**Task directions**
Copy out each line of the data that includes the string "height".

**Provided records**
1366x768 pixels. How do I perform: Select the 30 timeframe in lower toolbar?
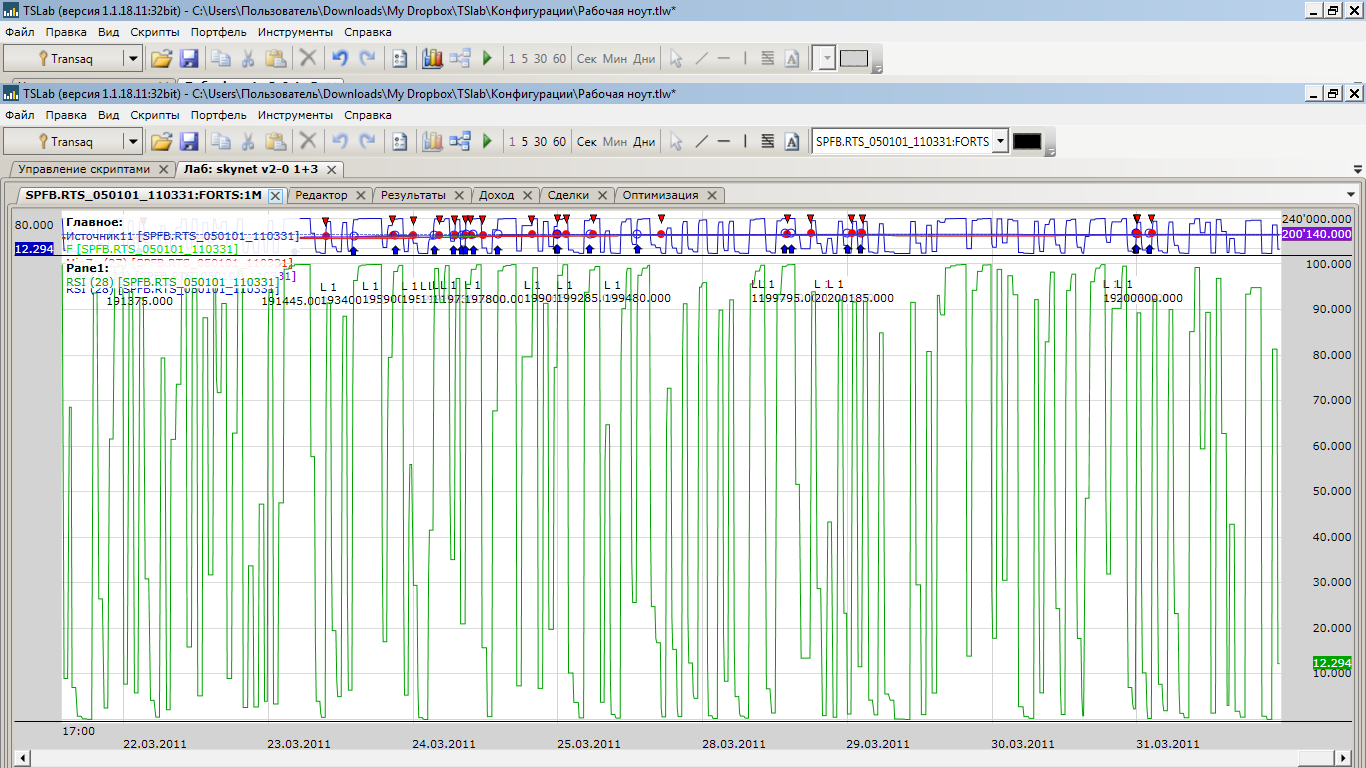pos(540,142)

==

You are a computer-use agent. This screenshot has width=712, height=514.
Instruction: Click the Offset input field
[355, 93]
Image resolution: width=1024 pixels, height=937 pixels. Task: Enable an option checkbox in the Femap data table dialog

* * *

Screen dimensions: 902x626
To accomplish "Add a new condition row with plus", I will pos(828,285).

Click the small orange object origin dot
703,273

**Result of this exercise**
You are a computer-use agent. This screenshot has width=712, height=514.
Image resolution: width=1024 pixels, height=937 pixels. Task: Enable an option checkbox in the Femap data table dialog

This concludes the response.